Duncan Monroe (1842-1936)
The Sash our Forefathers Wore
"One of Cornwall’s best beloved citizens."
Duncan Monroe was born near MacGillivray’s Bridge in Glengarry County, Ontario on December 19th, 1842 to parents John Monroe of Kilmuir, Scotland and Catherine McMillan of Lochiel Township in Glengarry County, Ontario.
John Monroe had left Scotland to find work in the West Indies as a Blacksmith before emigrating to Canada in 1832. In 1834 John would marry Catherine in Glengarry County.
Duncan was educated at the schools of Charlottenburgh and Lochiel and the old grammar school in Lancaster, Ontario where he learned the Gaelic language.
After leaving school, Duncan settled in Buckingham, Quebec where he acquired sufficient knowledge in the French language in order to secure a junior clerkship in the general store of James Wilson, where he was employed for seven years.
It was while Duncan was living in Buckingham that he joined the Loyal Orange Association of British North America and would remain a member for 76 years until his death.
Duncan was an active and enthusiastic member and was instrumental in reviving the Orange Lodge in Cornwall, Ontario. Due to Duncan’s dedication and commitment to the Association, the members in Cornwall agreed to name the Lodge in Duncan’s honour calling it “Monroe Loyal Orange Lodge No. 880”.
During Duncan’s 76 years in the Association he held chairs at the Primary, District, County and the Provincial Grand Orange Lodge of Ontario East as Grand Master. Throughout all his years he seldom missed an Orange Walk on July 12th.
When Duncan moved from Buckingham to Cornwall he served as head clerk for 13 years in the large general store of William Mattice, one of Cornwall’s pioneer businessmen.
After resigning from his head clerk position, Duncan went out on his own and took over the agency for the Royal Fire Insurance Company taking on partner, Garfield H. Cottrell. The firm was known as “Monroe and Cottrell”.

## Excerpt from a dataset
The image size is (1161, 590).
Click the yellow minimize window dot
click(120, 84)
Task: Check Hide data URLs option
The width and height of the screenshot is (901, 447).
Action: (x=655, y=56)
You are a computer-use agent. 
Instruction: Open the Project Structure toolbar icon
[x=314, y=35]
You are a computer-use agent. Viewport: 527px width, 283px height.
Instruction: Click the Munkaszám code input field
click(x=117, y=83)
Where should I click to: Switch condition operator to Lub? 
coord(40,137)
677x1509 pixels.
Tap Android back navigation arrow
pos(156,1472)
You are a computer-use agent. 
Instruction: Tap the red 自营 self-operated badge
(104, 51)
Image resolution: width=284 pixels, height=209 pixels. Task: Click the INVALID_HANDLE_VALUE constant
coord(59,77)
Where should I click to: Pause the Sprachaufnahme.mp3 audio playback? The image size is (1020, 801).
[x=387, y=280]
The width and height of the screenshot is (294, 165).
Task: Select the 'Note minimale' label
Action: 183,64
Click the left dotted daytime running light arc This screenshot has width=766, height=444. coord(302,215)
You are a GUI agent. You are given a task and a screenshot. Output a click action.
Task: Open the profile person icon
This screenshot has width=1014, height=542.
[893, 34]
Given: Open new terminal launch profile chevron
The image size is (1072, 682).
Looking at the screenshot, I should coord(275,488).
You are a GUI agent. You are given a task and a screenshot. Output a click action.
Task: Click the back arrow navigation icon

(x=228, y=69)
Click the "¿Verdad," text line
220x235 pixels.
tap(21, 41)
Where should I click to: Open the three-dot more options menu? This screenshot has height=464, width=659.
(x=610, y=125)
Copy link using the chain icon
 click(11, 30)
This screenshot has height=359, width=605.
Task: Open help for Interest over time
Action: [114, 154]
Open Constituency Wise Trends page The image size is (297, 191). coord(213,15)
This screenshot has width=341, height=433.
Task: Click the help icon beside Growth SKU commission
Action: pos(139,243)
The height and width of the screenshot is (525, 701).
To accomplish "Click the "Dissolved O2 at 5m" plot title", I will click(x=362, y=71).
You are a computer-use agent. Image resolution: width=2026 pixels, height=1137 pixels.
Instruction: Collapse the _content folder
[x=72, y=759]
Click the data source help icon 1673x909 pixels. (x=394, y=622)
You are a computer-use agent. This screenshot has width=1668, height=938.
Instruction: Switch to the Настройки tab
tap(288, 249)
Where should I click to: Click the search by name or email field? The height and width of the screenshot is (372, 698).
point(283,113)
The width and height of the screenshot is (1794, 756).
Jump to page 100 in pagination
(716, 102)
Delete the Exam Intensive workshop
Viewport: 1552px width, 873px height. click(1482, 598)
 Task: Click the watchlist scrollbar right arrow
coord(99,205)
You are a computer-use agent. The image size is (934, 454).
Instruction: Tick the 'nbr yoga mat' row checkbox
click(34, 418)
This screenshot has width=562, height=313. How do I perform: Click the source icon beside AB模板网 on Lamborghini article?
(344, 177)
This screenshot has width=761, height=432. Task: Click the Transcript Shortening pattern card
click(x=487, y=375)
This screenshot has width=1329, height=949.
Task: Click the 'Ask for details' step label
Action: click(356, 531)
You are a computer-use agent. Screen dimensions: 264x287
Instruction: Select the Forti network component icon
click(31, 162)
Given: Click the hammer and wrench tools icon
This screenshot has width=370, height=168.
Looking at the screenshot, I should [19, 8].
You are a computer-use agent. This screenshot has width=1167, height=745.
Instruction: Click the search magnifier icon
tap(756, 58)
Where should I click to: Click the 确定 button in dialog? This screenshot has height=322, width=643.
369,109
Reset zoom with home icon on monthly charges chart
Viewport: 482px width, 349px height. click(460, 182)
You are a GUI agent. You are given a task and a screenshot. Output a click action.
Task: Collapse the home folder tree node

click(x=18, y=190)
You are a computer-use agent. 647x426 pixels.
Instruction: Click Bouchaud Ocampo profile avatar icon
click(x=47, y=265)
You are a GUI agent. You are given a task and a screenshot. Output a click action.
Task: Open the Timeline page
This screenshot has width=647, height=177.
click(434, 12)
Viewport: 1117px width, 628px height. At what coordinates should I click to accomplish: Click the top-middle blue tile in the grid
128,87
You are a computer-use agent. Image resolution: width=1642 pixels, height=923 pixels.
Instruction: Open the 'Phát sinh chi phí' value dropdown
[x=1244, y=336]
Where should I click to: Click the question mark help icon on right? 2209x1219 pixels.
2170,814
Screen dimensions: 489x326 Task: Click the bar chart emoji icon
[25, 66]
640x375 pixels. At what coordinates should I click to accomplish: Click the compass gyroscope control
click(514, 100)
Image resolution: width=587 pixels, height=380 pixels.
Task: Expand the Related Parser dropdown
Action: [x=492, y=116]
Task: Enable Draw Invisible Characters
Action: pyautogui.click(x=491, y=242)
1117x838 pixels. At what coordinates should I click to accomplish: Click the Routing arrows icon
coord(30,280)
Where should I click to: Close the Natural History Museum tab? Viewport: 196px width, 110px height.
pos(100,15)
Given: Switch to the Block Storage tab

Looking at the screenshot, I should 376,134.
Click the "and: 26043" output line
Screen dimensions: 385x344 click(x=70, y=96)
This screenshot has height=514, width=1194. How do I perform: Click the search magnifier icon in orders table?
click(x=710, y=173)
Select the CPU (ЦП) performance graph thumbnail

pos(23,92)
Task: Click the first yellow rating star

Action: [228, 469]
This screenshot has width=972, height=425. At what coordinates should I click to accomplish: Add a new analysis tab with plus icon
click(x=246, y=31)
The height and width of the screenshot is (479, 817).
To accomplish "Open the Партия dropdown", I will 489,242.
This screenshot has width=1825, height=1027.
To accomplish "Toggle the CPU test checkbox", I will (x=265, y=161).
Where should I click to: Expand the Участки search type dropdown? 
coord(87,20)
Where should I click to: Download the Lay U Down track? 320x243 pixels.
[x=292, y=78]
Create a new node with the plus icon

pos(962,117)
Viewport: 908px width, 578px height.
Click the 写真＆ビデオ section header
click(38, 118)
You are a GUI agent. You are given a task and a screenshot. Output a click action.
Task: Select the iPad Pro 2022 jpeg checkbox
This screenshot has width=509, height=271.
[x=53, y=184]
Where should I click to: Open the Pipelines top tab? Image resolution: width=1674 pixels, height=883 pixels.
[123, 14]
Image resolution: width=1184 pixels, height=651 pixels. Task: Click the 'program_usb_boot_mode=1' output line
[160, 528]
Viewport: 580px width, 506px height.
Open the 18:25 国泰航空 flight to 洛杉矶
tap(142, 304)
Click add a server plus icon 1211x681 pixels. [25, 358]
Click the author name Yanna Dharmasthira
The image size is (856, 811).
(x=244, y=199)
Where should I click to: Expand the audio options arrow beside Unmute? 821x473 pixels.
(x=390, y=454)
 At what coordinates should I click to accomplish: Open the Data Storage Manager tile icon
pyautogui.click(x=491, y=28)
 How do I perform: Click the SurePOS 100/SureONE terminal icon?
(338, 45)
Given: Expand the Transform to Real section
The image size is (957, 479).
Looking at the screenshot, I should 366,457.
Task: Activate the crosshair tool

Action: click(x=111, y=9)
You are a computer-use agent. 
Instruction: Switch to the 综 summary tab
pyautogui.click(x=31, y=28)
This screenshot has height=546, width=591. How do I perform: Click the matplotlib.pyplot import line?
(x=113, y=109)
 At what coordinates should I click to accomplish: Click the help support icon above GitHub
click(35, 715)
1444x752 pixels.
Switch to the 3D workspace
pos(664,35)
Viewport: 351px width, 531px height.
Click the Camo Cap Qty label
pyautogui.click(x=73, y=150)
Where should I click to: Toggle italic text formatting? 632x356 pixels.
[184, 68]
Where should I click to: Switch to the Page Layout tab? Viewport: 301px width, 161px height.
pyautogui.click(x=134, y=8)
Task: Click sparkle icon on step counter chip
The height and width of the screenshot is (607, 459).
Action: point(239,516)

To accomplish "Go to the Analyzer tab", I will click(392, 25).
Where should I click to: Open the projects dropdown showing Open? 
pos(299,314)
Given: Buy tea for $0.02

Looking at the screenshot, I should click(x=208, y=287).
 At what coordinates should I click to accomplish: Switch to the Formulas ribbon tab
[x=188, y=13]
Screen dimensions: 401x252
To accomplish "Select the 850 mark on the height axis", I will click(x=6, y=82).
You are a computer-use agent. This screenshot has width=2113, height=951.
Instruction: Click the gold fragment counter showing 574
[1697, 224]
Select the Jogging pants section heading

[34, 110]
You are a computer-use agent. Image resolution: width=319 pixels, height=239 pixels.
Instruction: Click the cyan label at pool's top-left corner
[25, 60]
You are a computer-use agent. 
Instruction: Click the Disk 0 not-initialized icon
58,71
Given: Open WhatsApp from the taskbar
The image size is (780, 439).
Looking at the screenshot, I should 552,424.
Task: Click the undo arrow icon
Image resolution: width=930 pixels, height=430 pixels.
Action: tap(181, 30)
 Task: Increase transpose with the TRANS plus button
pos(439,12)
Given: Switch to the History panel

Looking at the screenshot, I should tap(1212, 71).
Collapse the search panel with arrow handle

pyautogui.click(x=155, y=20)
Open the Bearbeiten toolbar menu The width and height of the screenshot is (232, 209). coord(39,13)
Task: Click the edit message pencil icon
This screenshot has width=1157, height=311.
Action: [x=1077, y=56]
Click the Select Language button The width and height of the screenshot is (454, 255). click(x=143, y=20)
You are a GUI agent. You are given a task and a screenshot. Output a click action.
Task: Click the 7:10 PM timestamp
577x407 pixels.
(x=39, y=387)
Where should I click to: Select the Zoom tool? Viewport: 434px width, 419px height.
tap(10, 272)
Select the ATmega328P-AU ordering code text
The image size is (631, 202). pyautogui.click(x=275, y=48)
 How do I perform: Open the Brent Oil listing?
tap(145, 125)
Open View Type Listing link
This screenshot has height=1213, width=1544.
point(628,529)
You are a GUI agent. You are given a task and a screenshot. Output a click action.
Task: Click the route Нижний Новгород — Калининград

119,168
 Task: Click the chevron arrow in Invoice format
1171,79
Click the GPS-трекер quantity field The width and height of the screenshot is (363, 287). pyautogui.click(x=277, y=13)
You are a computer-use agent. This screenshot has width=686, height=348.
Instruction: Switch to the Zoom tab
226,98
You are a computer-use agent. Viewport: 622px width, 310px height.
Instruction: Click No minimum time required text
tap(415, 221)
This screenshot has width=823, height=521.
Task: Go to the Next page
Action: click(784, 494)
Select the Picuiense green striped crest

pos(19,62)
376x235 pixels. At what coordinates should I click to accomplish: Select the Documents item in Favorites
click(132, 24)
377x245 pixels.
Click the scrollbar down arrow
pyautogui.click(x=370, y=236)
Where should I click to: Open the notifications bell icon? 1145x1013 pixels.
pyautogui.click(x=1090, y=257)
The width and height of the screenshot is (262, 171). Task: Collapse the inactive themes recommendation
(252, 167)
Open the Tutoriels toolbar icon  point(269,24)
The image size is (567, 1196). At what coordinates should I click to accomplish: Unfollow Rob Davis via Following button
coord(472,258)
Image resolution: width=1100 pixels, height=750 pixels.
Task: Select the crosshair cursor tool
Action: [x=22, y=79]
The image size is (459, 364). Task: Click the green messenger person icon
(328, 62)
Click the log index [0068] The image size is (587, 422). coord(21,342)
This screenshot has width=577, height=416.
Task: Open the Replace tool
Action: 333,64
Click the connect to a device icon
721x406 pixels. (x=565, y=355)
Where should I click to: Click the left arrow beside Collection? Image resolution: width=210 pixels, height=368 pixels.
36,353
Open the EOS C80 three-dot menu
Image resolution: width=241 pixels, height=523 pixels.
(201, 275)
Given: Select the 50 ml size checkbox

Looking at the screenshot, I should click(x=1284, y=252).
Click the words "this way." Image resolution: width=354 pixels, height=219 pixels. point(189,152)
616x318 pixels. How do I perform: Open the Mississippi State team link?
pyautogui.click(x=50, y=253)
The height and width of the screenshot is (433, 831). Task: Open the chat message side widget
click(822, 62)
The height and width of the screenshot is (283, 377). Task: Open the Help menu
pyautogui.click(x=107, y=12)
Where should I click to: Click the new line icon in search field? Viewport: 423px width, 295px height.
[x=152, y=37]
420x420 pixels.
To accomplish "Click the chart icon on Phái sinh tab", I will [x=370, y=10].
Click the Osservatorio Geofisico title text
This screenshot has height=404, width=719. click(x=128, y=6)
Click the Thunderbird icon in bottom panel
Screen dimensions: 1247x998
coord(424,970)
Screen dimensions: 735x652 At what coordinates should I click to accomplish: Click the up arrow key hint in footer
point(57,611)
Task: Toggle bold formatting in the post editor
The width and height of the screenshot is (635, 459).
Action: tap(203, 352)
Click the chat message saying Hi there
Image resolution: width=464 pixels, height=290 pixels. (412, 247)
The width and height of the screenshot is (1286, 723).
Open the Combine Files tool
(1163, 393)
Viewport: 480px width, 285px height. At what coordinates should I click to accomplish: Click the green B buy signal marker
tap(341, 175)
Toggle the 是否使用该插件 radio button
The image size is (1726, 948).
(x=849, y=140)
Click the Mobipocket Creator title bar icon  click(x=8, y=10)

## Problems to solve
- A) In the Duncan Monroe biography, what name did the Cornwall members give the Orange Lodge in his honor?
- B) Echo the rows from the first one through the line containing "Click the left dotted", inclusive.

## Results for each task
- A) Monroe Loyal Orange Lodge No. 880

- B)
The image size is (1161, 590).
Click the yellow minimize window dot
click(120, 84)
Task: Check Hide data URLs option
The width and height of the screenshot is (901, 447).
Action: (x=655, y=56)
You are a computer-use agent. 
Instruction: Open the Project Structure toolbar icon
[x=314, y=35]
You are a computer-use agent. Viewport: 527px width, 283px height.
Instruction: Click the Munkaszám code input field
click(x=117, y=83)
Where should I click to: Switch condition operator to Lub? 
coord(40,137)
677x1509 pixels.
Tap Android back navigation arrow
pos(156,1472)
You are a computer-use agent. 
Instruction: Tap the red 自营 self-operated badge
(104, 51)
Image resolution: width=284 pixels, height=209 pixels. Task: Click the INVALID_HANDLE_VALUE constant
coord(59,77)
Where should I click to: Pause the Sprachaufnahme.mp3 audio playback? The image size is (1020, 801).
[x=387, y=280]
The width and height of the screenshot is (294, 165).
Task: Select the 'Note minimale' label
Action: 183,64
Click the left dotted daytime running light arc This screenshot has width=766, height=444. coord(302,215)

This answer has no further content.